Puck pinnata, the mischievous dreamer, is a species of marine ray-finned fish belonging to the family Oneirodidae, the dreamers, a family of deep-sea anglerfishes. This species is known from four metamorphosed female specimens each collected from four separate locations, three in the Pacific Ocean and one in the Atlantic Ocean. As with all other species in the family, it is a pelagic, deep-water fish that is a member of the abyssal ecosystem. It is the only known species in the monospecific genus Puck.

==Taxonomy==
Puck pinnata was first formally described in 1978 by the American ichthyologist Theodore Wells Pietsch III with its type locality given as the Northwestern Pacific Ocean at 38°16'N, 152°34'E from a depth of 5350 m. Pietsch classified this new species in the new genus Puck. In his description Pietsch noted that this species appeared to be one of the more derived species in the family Oneirodidae having a long lobe to the pectoral fin, a feature shared with the genera Ctenochirichthys, Chirophryne and Leptacanthichthys, with Ctenochirichthys being the most closely related taxon to this one. The 5th edition of Fishes of the World classifies this genus in the family Oneirodidae in the suborder Ceratioidei of the anglerfish order Lophiiformes.

==Etymology==
Puck pinnata is the only species in the genus Puck. Pietsch described the figure of Puck from Germanic folklore as "a minor order of mischievous devils, sprites, goblins or demons; a devilish trickster". Pietsch has since confirmed that he used the name because this taxon is a "devil", because it is a member of a group of bathypelagic and mesopelagic anglerfishes colloquially referred to as sea devils or black seadevils. He also said that it was a "trickster" because it is an ambush predator, waiting in the absulote darkness of the deep and lures in prey with bioluminescent bait. The Specific name, pinnata, means "plumed" or "winged", an allusion to the long, thin pectoral fins.

==Description==
Puck pinnata is known only from metamorphosed females. They are distnighuished from most other taxa within Oneirodidae by the length of the pectoral fin lobe which is a similar to the lobes in Ctenochirichthys, Chirophryne and Leptacanthichthys. This species is separated from these taxa in the possession of a short snout, highly convex frontal bones and oblique suspension of the mandible. It has a short, broad mouth, a feature which separates it from Chirophryne and Leptacanthichthys while the possession of robust spines on the sphenotic and angular bones separates it from Ctenochirichthys. The longest of the 4 known specimens had a length of 8.1 cm.

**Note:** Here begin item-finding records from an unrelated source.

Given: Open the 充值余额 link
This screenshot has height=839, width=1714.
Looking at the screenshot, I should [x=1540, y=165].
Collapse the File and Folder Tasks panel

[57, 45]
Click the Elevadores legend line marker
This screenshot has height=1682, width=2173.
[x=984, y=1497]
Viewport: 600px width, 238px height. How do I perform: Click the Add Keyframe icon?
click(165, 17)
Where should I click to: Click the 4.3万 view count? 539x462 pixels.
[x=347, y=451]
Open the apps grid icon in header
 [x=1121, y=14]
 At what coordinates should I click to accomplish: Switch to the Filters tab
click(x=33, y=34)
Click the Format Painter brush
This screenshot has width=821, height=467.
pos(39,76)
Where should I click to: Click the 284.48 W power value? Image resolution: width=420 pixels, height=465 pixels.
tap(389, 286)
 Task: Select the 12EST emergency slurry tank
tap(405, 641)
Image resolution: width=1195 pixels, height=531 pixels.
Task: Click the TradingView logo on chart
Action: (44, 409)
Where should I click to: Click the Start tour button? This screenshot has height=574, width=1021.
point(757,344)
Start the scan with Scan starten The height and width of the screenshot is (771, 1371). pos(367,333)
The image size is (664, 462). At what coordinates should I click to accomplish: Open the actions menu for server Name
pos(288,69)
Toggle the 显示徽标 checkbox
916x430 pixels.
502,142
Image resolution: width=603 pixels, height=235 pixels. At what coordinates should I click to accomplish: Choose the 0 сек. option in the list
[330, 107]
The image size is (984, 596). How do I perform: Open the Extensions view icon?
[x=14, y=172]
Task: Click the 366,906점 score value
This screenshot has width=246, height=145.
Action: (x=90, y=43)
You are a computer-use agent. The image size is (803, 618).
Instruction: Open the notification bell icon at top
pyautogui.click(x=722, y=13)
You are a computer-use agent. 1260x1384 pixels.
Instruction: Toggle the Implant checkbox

==Distribution and habitat==
Puck pinnata has been recorded from four widely separated localities. These are the type locality as well as in the eastern tropical Pacific at about 6°N, 88°W, off the Galapagos Islands and in the northeastern Atlantic at about 35°N, 32°W. A report from off the Bōsō Peninsula of Japan needs to be verified. The 4 known specimens, all females, were taken were caught in nets at depths between 1464 and 4500 m.